Wednesday, June 21, 2017

In DC or in Madison, closed-door, GOP-only legislation is bad news

With the state budget still in a three-way logjam between Assembly Republicans, Senate Republicans, and Republican Governor Scott Walker, there were plans for a closed-door summit Tuesday at the Capitol between legislative leaders to try to get things moving on a budget that is supposed to be passed into law within 10 days.
Assembly Speaker Robin Vos, R-Rochester, and Sen. Scott Fitzgerald, R-Juneau, are set to meet tomorrow with representatives from the Legislative Fiscal Bureau to “discuss a number of outstanding budget issues,” according to Fitzgerald spokeswoman Myranda Tanck.

Tanck declined to name the issues, saying she couldn’t “guarantee they will get to all of the outstanding items nor what exactly will come up.”

Individuals with knowledge of the meeting said K-12 education would be on the agenda, as Assembly Republicans and the Senate GOP try to reconcile differences surrounding per-pupil funding levels and approaches to low revenue limits, among other things.
Notice who’s not part of those meetings? DEMOCRATIC LEGISLATORS AND THE PUBLIC. Sounds just like DC and the TrumpCare bill, doesn’t it?

This has gotten so bad that even some Republicans are going public and saying that WisGOP leadership should clean up the secrective way they have been handling the budget. It’s a draft proposal that’s being sponsored by Rep. Scott Allen and Sen. Steve Nass (!), is intended to limit the last-minute add-ons and notorious “999” maneuvers that seem to be coming more frequently and in larger scale in recent years. These are ideas that more of us from all political persuasions should get behind.
The bill provides that the Joint Committee on Finance may not consider or take executive action on any motion relating to the biennial budget bill unless the motion has been distributed to all members of JCF at least 48 hours before JCF considers or takes executive action on the motion. The motion must also be posted on the Legislative Fiscal Bureau Internet site at least 48 hours before JCF considers or takes executive action on the motion.
That works for me, because these sneak-attack omnibuses are garbage that don’t help anyone but the inner circle of connected individuals that are telling their puppets in the Legislature to insert these things.
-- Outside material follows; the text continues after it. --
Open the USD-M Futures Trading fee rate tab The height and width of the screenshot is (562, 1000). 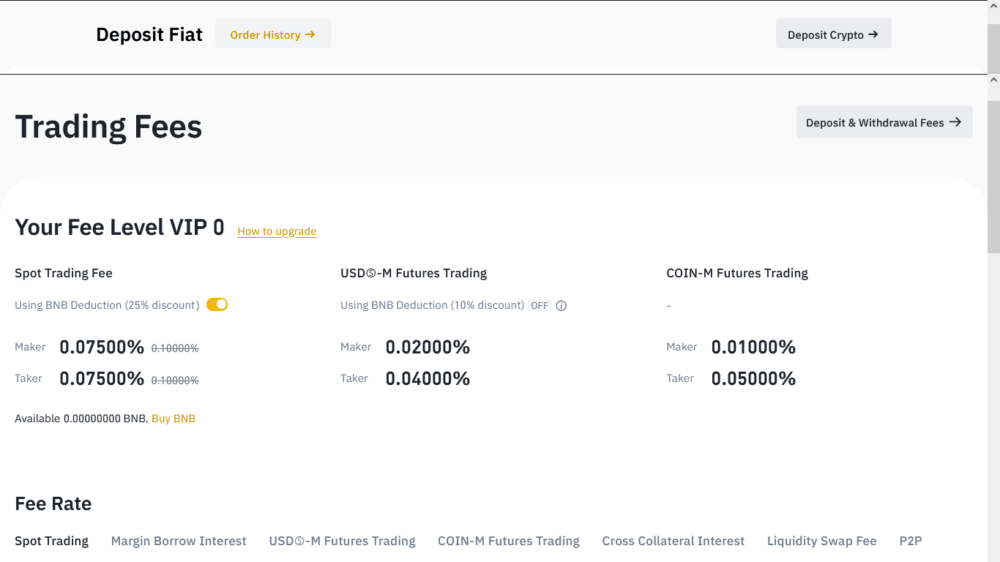pyautogui.click(x=342, y=541)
However, there is a loophole in this bill that might need to be ironed out.
The provisions of the bill, however, do not apply to a motion that relates to an emergency, as determined by three-fourths of the members of JCF, or to a motion that contains minor substantive differences from a motion that has met the bill's requirements.
The ¾ threshold to define an “emergency” sounds like a lot, but it would simply be a 12-4 party-line vote among the GOPs that currently control Joint Finance today. By that definition, they could just yell “Emergency!” and nothing would change from the secrecy and last-minute omnibuses of today.
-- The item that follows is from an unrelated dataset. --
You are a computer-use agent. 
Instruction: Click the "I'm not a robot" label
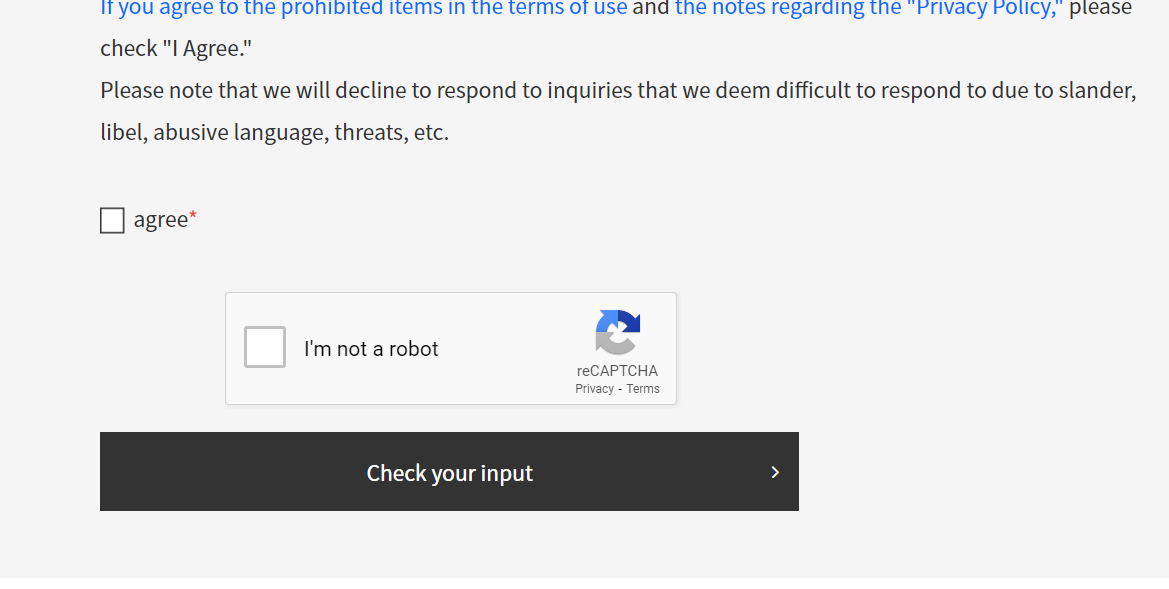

So maybe make that threshold be 13-3 (so a minority party member has to say “yes”), or make it only so that items outside of the 2-year budget document are the only ones that can be “emergencies”, so this designation is limited to items such as repairs from a storm, where money needs to be released immediately.

Even with the Kochs’ Americans for Prosperity and the Racine Journal-Times offering public support for the “Budget Transparency Act”, I don’t see the GOPs in legislative leadership taking the hint in June 2017. Instead, WisGOP’s legislative leadership is following the example of Mitch McConnell’s GOP Senate and preferring to do their work in the dark, without any input from the other party or the taxpayers that pay their salary.

And just like what’s happening in DC, the GOPs were reporting "progress" in the budget talks, but we in the public have no idea what that really means and no documents that can help us figure out what's changed. You can bet we won't find out until the Joint Finance Committee calls a hasty meeting to cram through much of these outstanding budget issues, and the outcome won't end up helping anyone except for a few self-interested jagbags and their politicians they own.

1 comment:

  1. The bill's first paragraph, you're right, seems reasonable, but the second is awfully vague. Their are "emergencies," like paying for storm damage, but Act 10 was pushed through under the rationale of a fiscal emercency, one which they had created.

    These last-minute omnibus 999 deals are a sham, should not be tolerated, and both parties and the public should know what's happening and able to provide input.

    Claire McCaskill for once had a good idea--fed up with the McConnell/GOP secrecy--and proposed that there could be no vote without a public hearing. That should apply the same way in Madison.